BEGIN DATA SUPPLIED

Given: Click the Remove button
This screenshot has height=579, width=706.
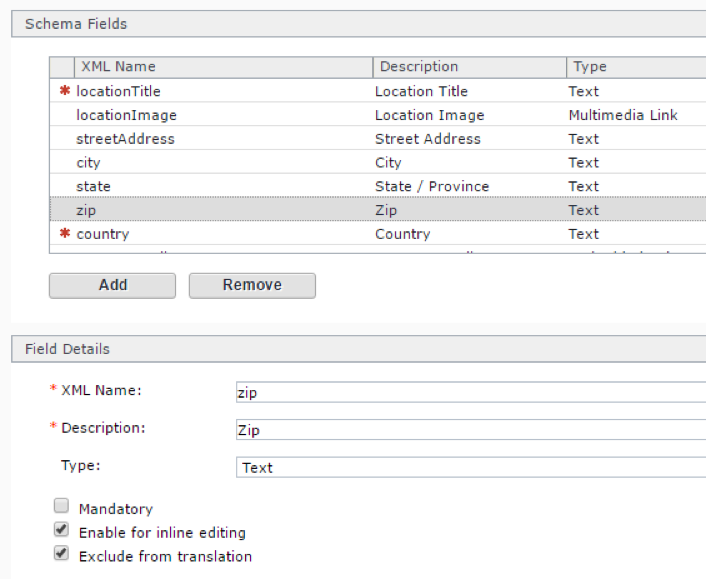Looking at the screenshot, I should tap(252, 285).
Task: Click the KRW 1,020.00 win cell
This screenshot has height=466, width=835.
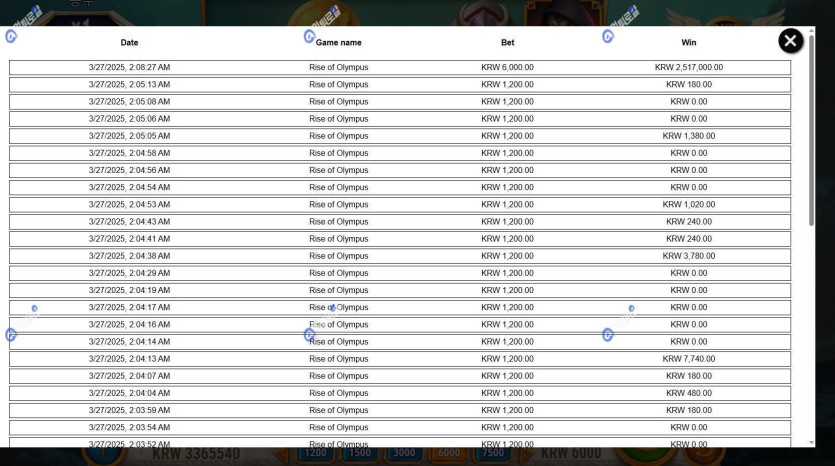Action: (x=688, y=205)
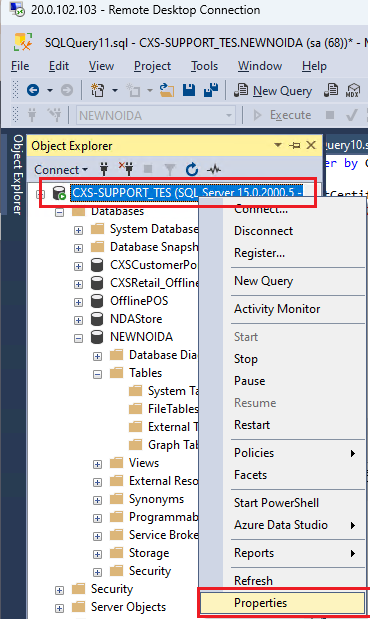Click the Disconnect plug icon in Object Explorer

pyautogui.click(x=126, y=169)
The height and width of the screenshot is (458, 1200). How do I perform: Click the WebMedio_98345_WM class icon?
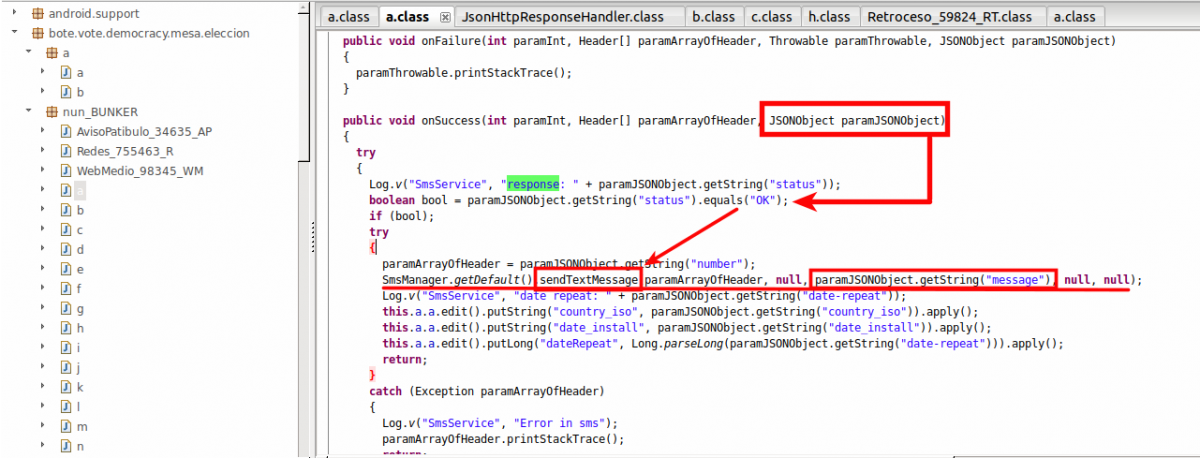click(x=66, y=171)
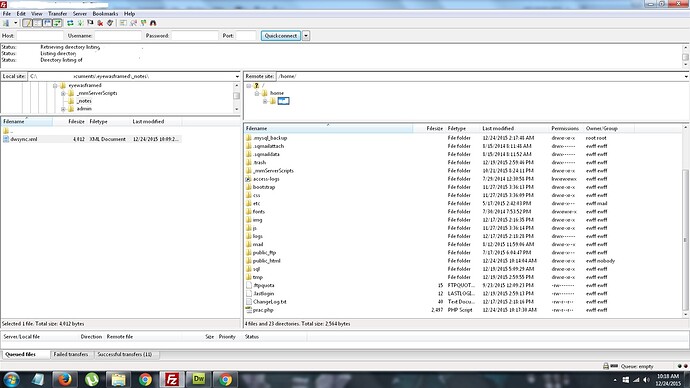Enable synchronized browsing icon

(143, 23)
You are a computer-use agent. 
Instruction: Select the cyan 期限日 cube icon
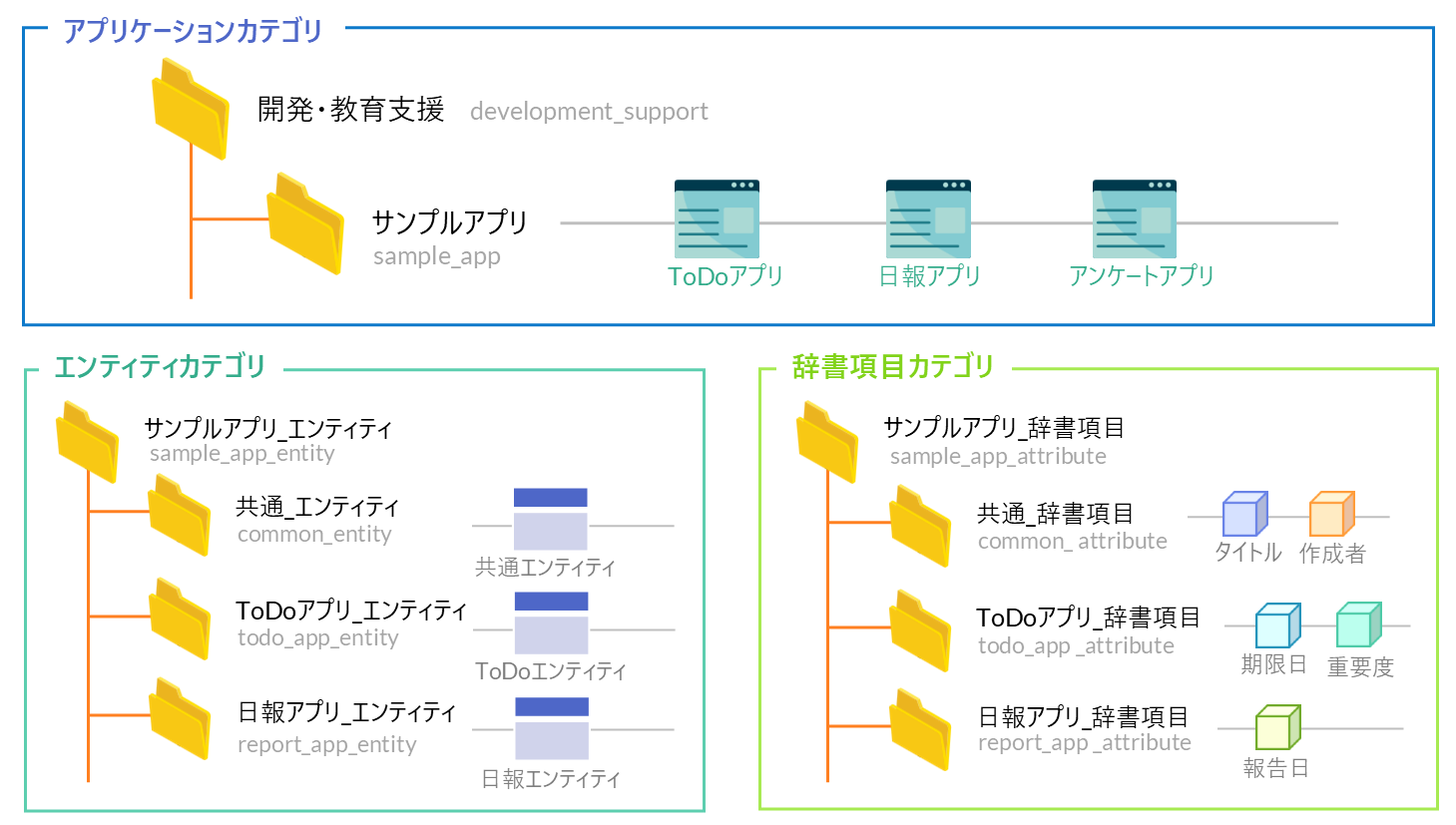pos(1277,625)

END DATA SUPPLIED

## TASK STATEMENT
Every entry should be written out word for word, except for its pictures.

## TASK RESPONSE
Given: Click the Remove button
This screenshot has height=579, width=706.
Looking at the screenshot, I should tap(252, 285).
Task: Click the KRW 1,020.00 win cell
This screenshot has height=466, width=835.
Action: (x=688, y=205)
Click the Disconnect plug icon in Object Explorer

pyautogui.click(x=126, y=169)
The height and width of the screenshot is (458, 1200). How do I perform: Click the WebMedio_98345_WM class icon?
click(x=66, y=171)
Enable synchronized browsing icon

(143, 23)
You are a computer-use agent. 
Instruction: Select the cyan 期限日 cube icon
pos(1277,625)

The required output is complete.